Members of Montreal's Haitian community packed St. Joseph's Oratory for an emotional ceremony that brought many to tears as the anniversary of the devastating earthquake in Haiti nears.
About 2,000 people gathered at the Roman Catholic basilica for an afternoon mass to mark the one-year anniversary of the disaster. Montreal has the largest Haitian population in Canada.
The quake on Jan. 12, 2010, killed 200,000 people across Haiti, including 58 Canadians, and left hundreds of thousands more homeless.
Marie-Claudette Riaque, a Haitian-born Montrealer who lost several relatives in the disaster, said it was a difficult day of reflection.
"Nearly everyone who is from Haiti lost someone close to them," she said.

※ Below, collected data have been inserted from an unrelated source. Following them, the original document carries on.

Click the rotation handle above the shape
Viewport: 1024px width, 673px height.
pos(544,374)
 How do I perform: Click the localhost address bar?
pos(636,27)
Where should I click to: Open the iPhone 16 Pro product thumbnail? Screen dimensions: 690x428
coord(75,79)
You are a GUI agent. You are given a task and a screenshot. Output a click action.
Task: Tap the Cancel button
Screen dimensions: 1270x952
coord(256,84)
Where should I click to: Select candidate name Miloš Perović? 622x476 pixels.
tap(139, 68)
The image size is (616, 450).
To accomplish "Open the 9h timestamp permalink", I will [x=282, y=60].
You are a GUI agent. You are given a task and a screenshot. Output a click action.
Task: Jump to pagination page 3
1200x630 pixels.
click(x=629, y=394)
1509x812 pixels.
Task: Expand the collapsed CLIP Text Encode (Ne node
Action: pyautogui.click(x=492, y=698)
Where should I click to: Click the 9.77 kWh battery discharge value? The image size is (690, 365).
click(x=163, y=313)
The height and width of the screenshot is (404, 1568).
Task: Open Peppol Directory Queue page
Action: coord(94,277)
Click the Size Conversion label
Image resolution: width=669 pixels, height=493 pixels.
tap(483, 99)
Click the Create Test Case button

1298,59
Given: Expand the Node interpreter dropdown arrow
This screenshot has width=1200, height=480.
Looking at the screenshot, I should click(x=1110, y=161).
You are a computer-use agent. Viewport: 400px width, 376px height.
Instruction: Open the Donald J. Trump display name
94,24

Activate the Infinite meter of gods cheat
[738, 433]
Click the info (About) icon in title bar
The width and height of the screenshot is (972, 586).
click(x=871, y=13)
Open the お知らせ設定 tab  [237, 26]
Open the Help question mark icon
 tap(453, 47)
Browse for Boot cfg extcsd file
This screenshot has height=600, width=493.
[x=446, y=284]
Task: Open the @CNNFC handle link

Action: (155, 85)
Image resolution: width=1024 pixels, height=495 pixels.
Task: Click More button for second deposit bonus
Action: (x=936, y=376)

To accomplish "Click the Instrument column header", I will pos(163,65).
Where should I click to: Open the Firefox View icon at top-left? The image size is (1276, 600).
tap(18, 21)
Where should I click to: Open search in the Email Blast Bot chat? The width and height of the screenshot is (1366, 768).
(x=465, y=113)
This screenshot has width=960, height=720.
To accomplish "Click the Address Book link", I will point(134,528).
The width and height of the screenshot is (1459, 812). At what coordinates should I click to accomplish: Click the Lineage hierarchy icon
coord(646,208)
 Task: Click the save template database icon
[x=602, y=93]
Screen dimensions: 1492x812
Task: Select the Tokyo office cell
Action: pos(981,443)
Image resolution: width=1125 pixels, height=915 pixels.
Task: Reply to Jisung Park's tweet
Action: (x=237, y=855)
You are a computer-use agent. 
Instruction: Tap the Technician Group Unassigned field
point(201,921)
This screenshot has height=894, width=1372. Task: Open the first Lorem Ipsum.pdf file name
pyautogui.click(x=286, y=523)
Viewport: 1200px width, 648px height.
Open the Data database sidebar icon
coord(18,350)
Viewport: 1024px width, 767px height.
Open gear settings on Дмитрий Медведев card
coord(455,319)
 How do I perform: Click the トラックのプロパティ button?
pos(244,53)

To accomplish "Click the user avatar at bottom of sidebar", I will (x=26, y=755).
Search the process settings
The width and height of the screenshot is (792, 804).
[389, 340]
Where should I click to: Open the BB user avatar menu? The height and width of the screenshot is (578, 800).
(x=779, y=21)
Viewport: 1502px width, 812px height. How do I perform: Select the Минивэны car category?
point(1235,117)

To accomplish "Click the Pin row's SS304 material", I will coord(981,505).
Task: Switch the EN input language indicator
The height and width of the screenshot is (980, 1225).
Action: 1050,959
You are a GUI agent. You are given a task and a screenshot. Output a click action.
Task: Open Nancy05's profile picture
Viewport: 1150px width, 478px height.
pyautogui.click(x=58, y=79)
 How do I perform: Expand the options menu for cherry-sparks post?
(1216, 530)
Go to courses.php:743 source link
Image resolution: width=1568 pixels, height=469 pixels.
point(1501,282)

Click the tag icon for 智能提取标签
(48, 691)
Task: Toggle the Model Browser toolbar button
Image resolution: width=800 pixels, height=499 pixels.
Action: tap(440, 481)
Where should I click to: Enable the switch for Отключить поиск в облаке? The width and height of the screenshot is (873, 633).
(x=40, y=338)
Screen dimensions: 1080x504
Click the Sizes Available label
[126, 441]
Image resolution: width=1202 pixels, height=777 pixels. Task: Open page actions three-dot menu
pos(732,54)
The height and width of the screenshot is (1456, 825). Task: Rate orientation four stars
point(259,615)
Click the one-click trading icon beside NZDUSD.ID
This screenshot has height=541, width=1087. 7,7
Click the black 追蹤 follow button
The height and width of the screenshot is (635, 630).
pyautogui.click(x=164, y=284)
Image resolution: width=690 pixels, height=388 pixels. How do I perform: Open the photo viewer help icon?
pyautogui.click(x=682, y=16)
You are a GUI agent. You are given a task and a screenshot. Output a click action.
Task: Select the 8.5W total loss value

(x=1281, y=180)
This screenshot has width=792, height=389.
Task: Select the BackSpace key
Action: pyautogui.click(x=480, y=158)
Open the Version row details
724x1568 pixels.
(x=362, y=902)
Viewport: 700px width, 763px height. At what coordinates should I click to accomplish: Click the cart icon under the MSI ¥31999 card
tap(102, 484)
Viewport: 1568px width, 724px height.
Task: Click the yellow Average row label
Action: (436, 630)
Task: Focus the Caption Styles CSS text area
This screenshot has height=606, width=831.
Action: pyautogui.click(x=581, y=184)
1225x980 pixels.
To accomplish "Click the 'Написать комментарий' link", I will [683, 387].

It doesn't help, Riaque said, that a year after the disaster there has been little progress in the country.
"What I really want is that we put our heart, all our skills and all our abilities, to help Haiti because Haiti needs our help," she said.
That kind of frustration is becoming more common, said Marlene Rateau, a native of Haiti who hosts a radio program about her homeland.
Rateau said many callers to her radio show complain about the lack of positive change.
"People would like things to go better," she said. "It seems that things are going nowhere, and we would like things to change very soon."
Quebec Premier Jean Charest and Haiti's consul general in Montreal were also in attendance. Charest said the ceremony was a reminder of both the fragility and perseverance of human life.
"We will not let the current problems discourage us," Charest said. "This is the right time to renew our commitment to Haiti."